O coordenador de Relações Internacionais da fundação do PSD, Vilmar Rocha, que foi o mediador de um dos painéis de discussão do fórum, considera que a filiação à IDC-CDI, formalizada no Camboja, no ano passado, dá um novo status ao partido. “É um avanço na medida em que traz uma identidade internacional clara para o PSD”, disse. Segundo ele, “o evento e a Declaração de São Paulo proposta pelo partido e aprovada pela assembleia-geral, demonstram um posicionamento programático e ideológico definido para a legenda: estamos alinhados ao perfil da maioria dos partidos associados, somos um partido de centro-direita, como o PSD de Portugal, a CDU da Alemanha e o Partido Popular da Espanha”.
O economista Luiz Alberto Machado chamou a atenção para o pesquisador brasileiro Silvério Zebral Filho, da Universidade George Washington, que falou no fórum que debateu os espaços que o centro tem em um mundo de extremos. Ele apontou que existe um paradoxo no mundo atual: as preferências temáticas dos cidadãos são todas de Centro, mas eles são uma maioria silenciosa, e assim as eleições majoritárias acabam indo para os polos.

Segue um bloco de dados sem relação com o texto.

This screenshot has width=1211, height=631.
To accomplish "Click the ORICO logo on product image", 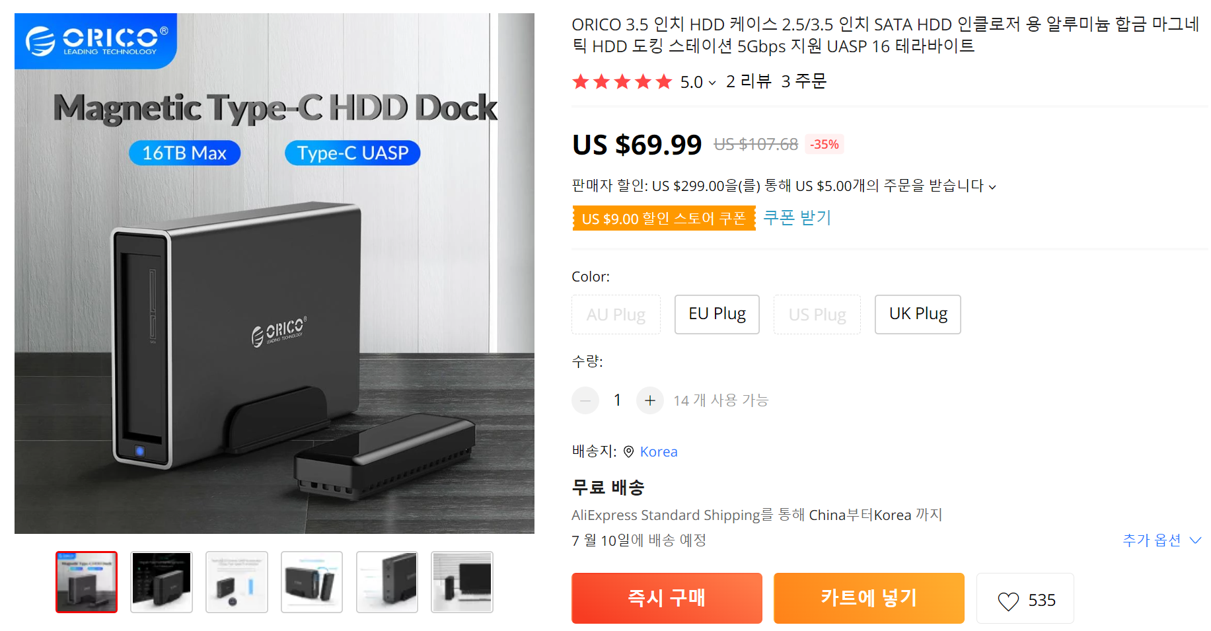I will 96,41.
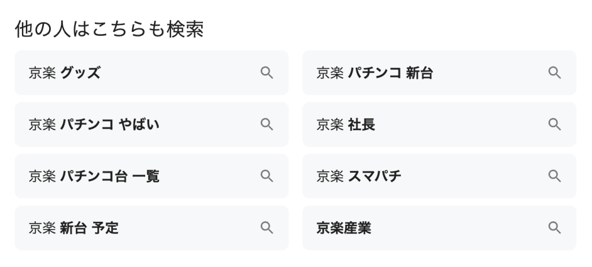
Task: Click the bold スマパチ keyword text
Action: pyautogui.click(x=375, y=176)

A secretária do PSD Mulher nacional, Ivani Boscolo, e o advogado Roberto Ordine, presidente da Associação Comercial de São Paulo, elogiaram a organização esmerada do evento: houve até mesmo a preocupação em programar atividades culturais para os participantes.
O cientista político Rogério Schmitt falou sobre as organizações que se definem como “internacionais partidárias”. Há três delas que são mais importantes: além da IDC, a Internacional Socialista, de centro-esquerda – e que tem o PDT brasileiro como filiado –, e a União Democrática Internacional, conservadora.
Participaram da reunião semanal do Espaço Democrático, coordenada pelo jornalista Sérgio Rondino, os economistas Luiz Alberto Machado e Roberto Macedo, os cientistas políticos Rubens Figueiredo e Rogério Schmitt, o sociólogo Tulio Kahn, os gestores públicos Mário Pardini e Januario Montone, o professor pós-doc da USP José Luiz Portella, o médico sanitarista e ambientalista Eduardo Jorge, o advogado Roberto Ordine, a secretária do PSD Mulher nacional, Ivani Boscolo, o coordenador nacional de Relações Institucionais da fundação, Vilmar Rocha, e os jornalistas Eduardo Mattos e Renata Rondino.